◆ **Given request A**:
Please reproduce part of the text on Gobblin and Pinot word for word, beginning at the words "Gobblin solves this" and stopping after the words "and data movement.".
◆ **Given request B**:
Say whether each statement agrees with the text on Gobblin and Pinot, answering yes or no and quoting the words that decide it: (i) Gobblin was open sourced in February 2015. (ii) Camus is still used alongside Gobblin to ingest Kafka data. (iii) Pinot can ingest data only from streaming sources.

Gobblin solves this problem by:
- Focussing on generality.
- Providing an extensible set of data sources that can be extended as required.
- Providing end to end metrics that provide continuous data validation.
Since, it was open sourced in Feb 2015, we have replaced the vast majority of our custom flows with Gobblin Flows. Most recently, we retired Camus which was a dedicated flow to ingest Kafka data with Gobblin-Kafka. With this change, Gobblin ingests the largest amount of data within LinkedIn.
Over the last year, we have enhanced Gobblin to add the following features:
- Distcp in Gobblin: Provide enhanced distcp like functionality that is dataset aware and can provide features like flow isolation and prioritization across datasets.
- Enhanced configuration management that allows specifying properties in a data-set/cluster overridable manner allowing flexibility of ingest and data movement.
- Exactly once semantics: Enhanced Gobblin to provide exactly once semantics in addition to the previously support at least once semantics.
- Integration with systems like Yarn for continuous data processing.
We continue to see robust open source engagement and adoption with Gobblin and are committed to nurturing it.
Modern web scale companies have outgrown traditional analytical products due to challenges in analyzing massive scale, fast moving datasets at real-time latencies. Before Pinot, the analytics products at LinkedIn were built using generic storage systems like Oracle (RDBMS) and MySQL but these systems are not specialized for OLAP needs and the data volume at LinkedIn was growing exponentially in both breadth and depth. These, combined with widening needs across the company, required a single leverage-able system, which was the impetus for building Pinot.
Pinot, a real-time distributed OLAP data store, which was built at LinkedIn to deliver scalable real time analytics with low latency. It can ingest data from batch data sources (such as Hadoop and flat files) as well as streaming sources (such as Kafka). Pinot is optimized for analytical use cases on immutable append-only data and offers data freshness that is on the order of a few seconds. Pinot is horizontally scalable and scales to hundreds of tables, machines and thousands of queries per second in production.

◆ **Items**:

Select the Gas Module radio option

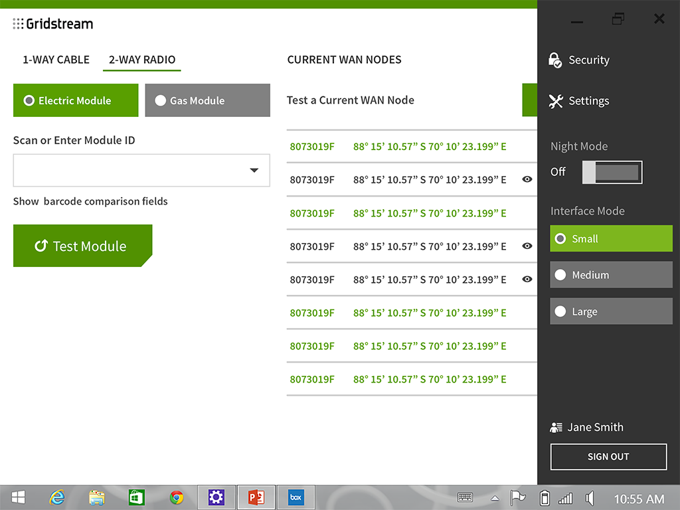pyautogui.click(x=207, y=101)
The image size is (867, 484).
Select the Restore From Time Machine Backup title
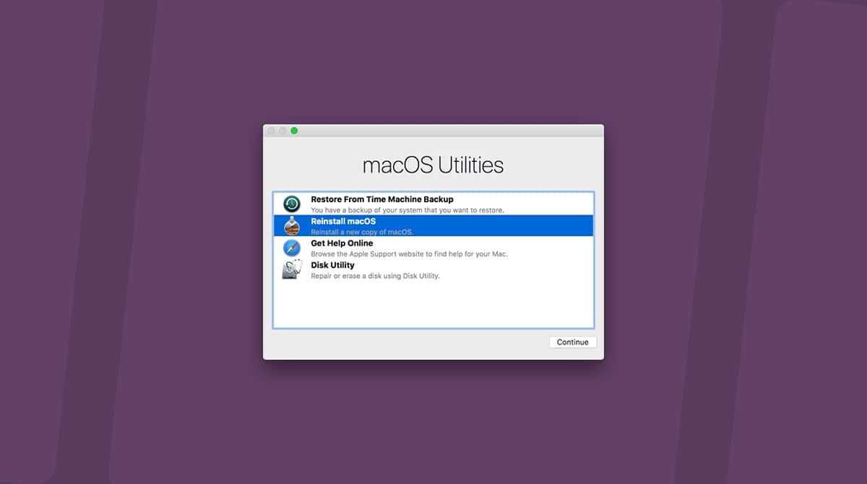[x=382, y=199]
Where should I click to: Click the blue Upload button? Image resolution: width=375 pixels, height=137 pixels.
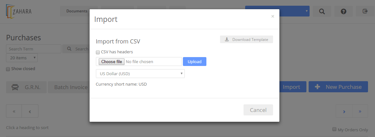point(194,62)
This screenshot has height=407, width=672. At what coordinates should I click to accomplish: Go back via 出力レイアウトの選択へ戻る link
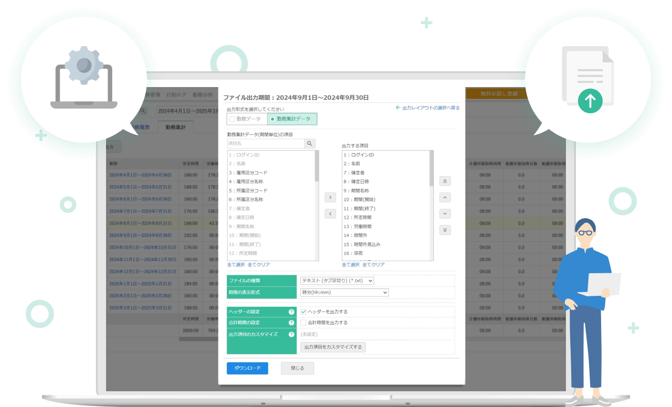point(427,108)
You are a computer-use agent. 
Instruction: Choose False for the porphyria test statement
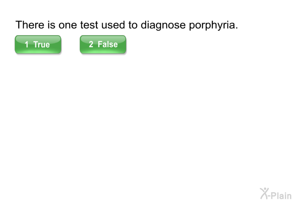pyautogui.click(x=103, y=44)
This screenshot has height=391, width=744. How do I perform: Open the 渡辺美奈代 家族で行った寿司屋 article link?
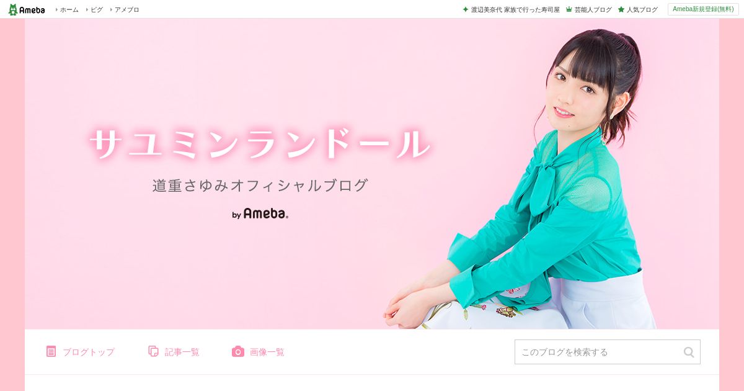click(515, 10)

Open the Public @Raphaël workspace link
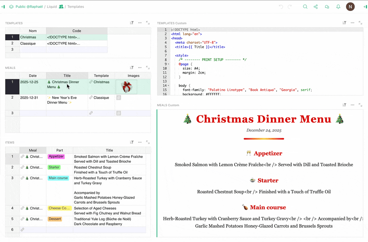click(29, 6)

◆ **Correct output A**:
Gobblin solves this problem by:
- Focussing on generality.
- Providing an extensible set of data sources that can be extended as required.
- Providing end to end metrics that provide continuous data validation.
Since, it was open sourced in Feb 2015, we have replaced the vast majority of our custom flows with Gobblin Flows. Most recently, we retired Camus which was a dedicated flow to ingest Kafka data with Gobblin-Kafka. With this change, Gobblin ingests the largest amount of data within LinkedIn.
Over the last year, we have enhanced Gobblin to add the following features:
- Distcp in Gobblin: Provide enhanced distcp like functionality that is dataset aware and can provide features like flow isolation and prioritization across datasets.
- Enhanced configuration management that allows specifying properties in a data-set/cluster overridable manner allowing flexibility of ingest and data movement.

◆ **Correct output B**:
(i) Yes: "it was open sourced in Feb 2015"
(ii) No: "we retired Camus which was a dedicated flow to ingest Kafka data"
(iii) No: "It can ingest data from batch data sources (such as Hadoop and flat files) as well as streaming sources (such as Kafka)."